Inisiatif yang disebut dengan volunterisme politik ini menarik. Masyarakat awam yang bisa jadi tidak terkait dengan para kandidat ini berpartisipasi aktif untuk mewujudkan pemilu yang bersih dan berintegritas lewat keterbukaan informasi. Apa ayng menjadi dasar perhitungan benar-benar terbuka untuk diakses oleh siapapun. Situs ini tidak serta merta menampilkan angka dan prosentase yang dasarnya tak bisa ditelusuri. Ini berbeda dengan klaim angka kemenangan dari kandidat yang di tweet atau diposting oleh buzzer tertentu, yang mengatakan bahwa informasinya adalah real count. Namun dari mana sumber data untuk menghitung angka-angka itu tidak jelas sumbernya.
Sayangnya inisiatif publik untuk mendorong pemilu bersih dan berintegritas, tak selalu diimbangi oleh para kandidat dan kelompoknya. Menjelang saat-saaat perhitungan akhir justru muncul tuduhan adanya kecurangan pemilu yang sistematis dan massiv.
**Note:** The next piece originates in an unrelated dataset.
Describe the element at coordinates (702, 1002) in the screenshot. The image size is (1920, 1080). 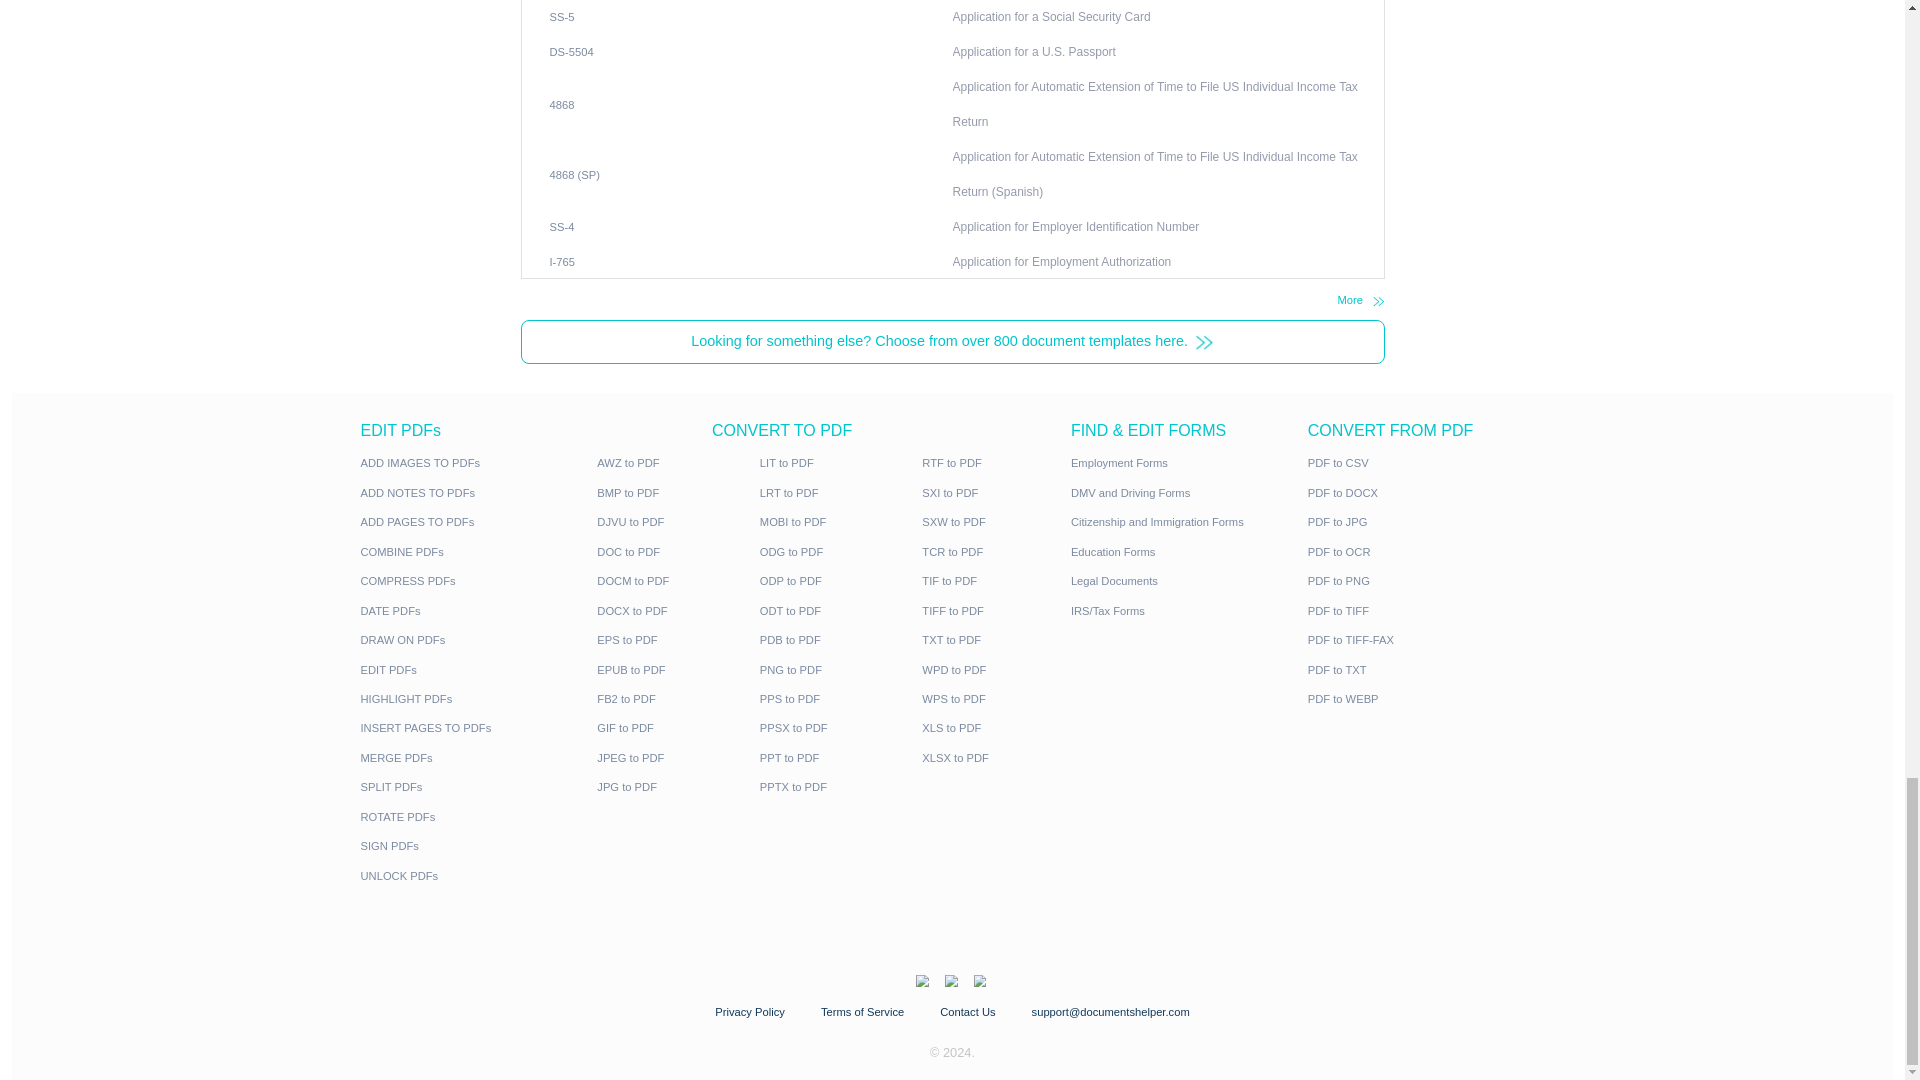
I see `SS-4` at that location.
Semua tentu tahu, kecurangan yang sistematis dan massiv hanya bisa dilakukan oleh pelaksana pemilu dan pihak-pihak tertentu yang mempunyai kekuasaan, juga jaringan yang luas dari atas hingga ke bawah.
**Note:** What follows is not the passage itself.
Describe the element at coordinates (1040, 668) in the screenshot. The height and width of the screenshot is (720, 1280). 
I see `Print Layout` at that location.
Pada masing-masing kandidat potensi untuk melakukan kecurangan secara sistematis dan massiv terbuka karena banyak kepala daerah di tingkat propinsi maupun kabupaten/kota yang menjadi ketua tim sukses kandidat.
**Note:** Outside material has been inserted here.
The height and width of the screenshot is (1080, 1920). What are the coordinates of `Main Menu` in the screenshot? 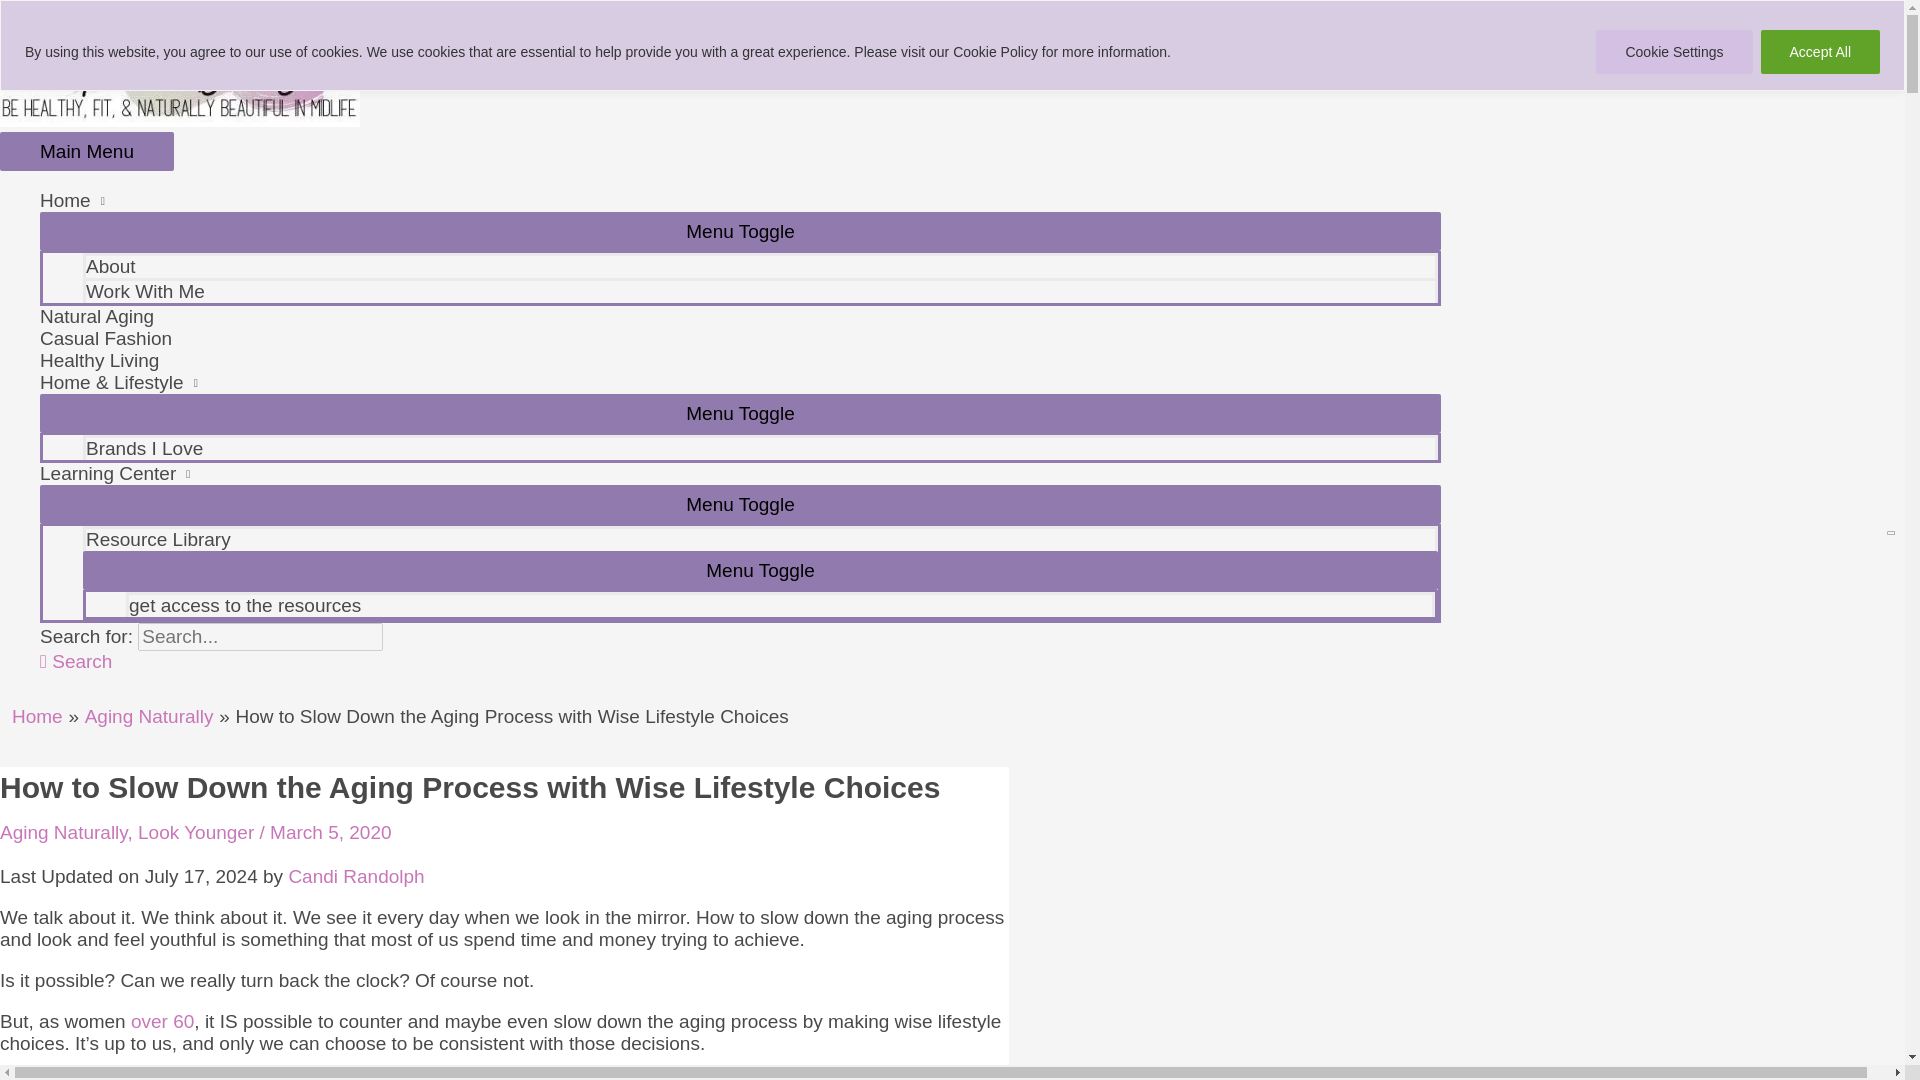 It's located at (87, 150).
Muncul antagonisme, siapa yang berteriak pertama soal kecurangan seolah menuduh pihak lainnya curang dan pihaknya bersih. Siapa yang mengatakan duluan adalah yang benar. Tuduhan itu bahkan seolah dianggap nyata, meski kecurangan itu belum dilaporkan ke pengawas pemilu. Fatalnya keputusan yang seharusnya disampaikan oleh pengawas atau pelaksana pemilu lebih dulu disampaikan oleh salah satu kandidat. Ada kandidat yang meminta perhitungan rekapitulasi suara secara nasional ditunda. Padahal keputusan itu seharusnya dilakukan oleh pengawas pemilu berdasar laporan pelanggaran atau kecurangan yang masuk dalam kotak laporan mereka.
Pemilu presiden 2014, adalah pemilu ketiga kita memilih presiden dan wakil presiden secara langsung. Namun kita masih terus belajar bagaimana berdemokrasi. Kita bahkan belum bisa mendefinisikan dan mempraktekkan apa itu siap menang dan siap kalah. Dan sayangnya mereka yang bertarung dalam pemilu, mendapat jalan untuk menjadi pemimpin dengan cara demokratis justru kerap mengajarkan cara, pikiran, sikap dan perilaku yang bertentangan dengan demokrasi itu sendiri.